━━━ PASSAGE GIVEN

By Noah Rothman
Friday,
February 16, 2024
Russian
strongman Vladimir Putin’s foremost domestic rival, Alexei Navalny, died in prison on Friday. Moscow’s explanation for his
death is hideously comic in its vagueness. Navalny “felt unwell after a walk,
almost immediately losing consciousness,” after which he promptly expired.
Navalny had been sentenced to serve a 30-year sentence in Russia’s penal
colonies after returning to his native country from exile in 2021. He endured
multiple poisonings both before and after his arrest. In the interim, Russian
authorities would periodically disappear the opposition figure, depriving him
of access to his counsel for weeks on end. Still, Navalny appeared relatively
healthy and in good spirits within days before his mysterious death. His loss is
the worst blow to Putin’s opposition since another rival, Boris Nemtsov, was mysteriously shot to death within sight
of the Kremlin in 2015.

━━━━━━

**DIRECTIVE**
Reproduce the passage on Alexei Navalny's death from "By Noah Rothman" up to and including "he promptly expired.". The listing plays no part in this.

━━━ SOURCE MATERIAL

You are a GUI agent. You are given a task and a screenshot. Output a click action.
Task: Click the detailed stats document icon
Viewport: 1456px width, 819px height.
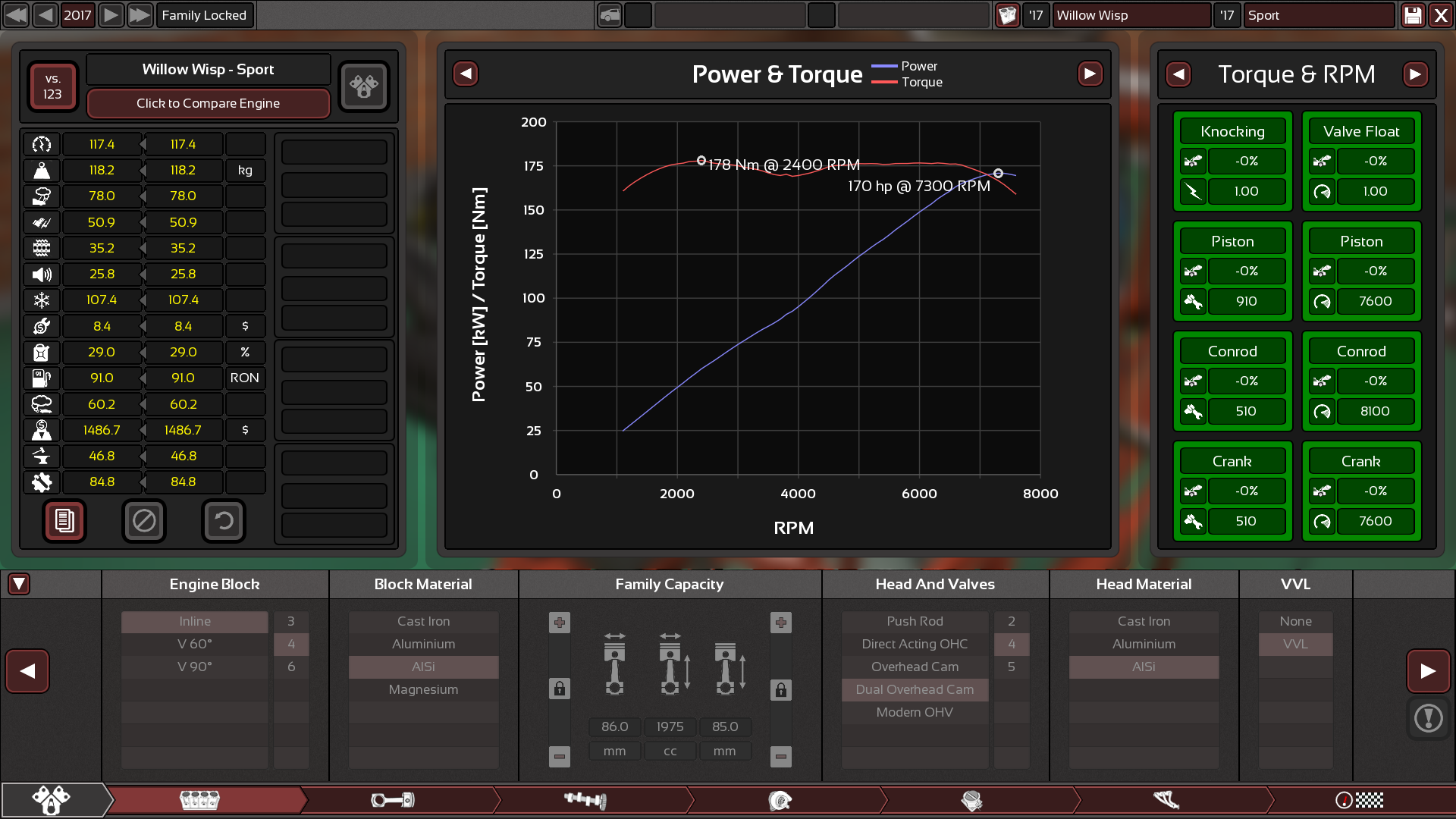[x=64, y=521]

━━━━━━

**FINISHED TASK**
By Noah Rothman
Friday,
February 16, 2024
Russian
strongman Vladimir Putin’s foremost domestic rival, Alexei Navalny, died in prison on Friday. Moscow’s explanation for his
death is hideously comic in its vagueness. Navalny “felt unwell after a walk,
almost immediately losing consciousness,” after which he promptly expired.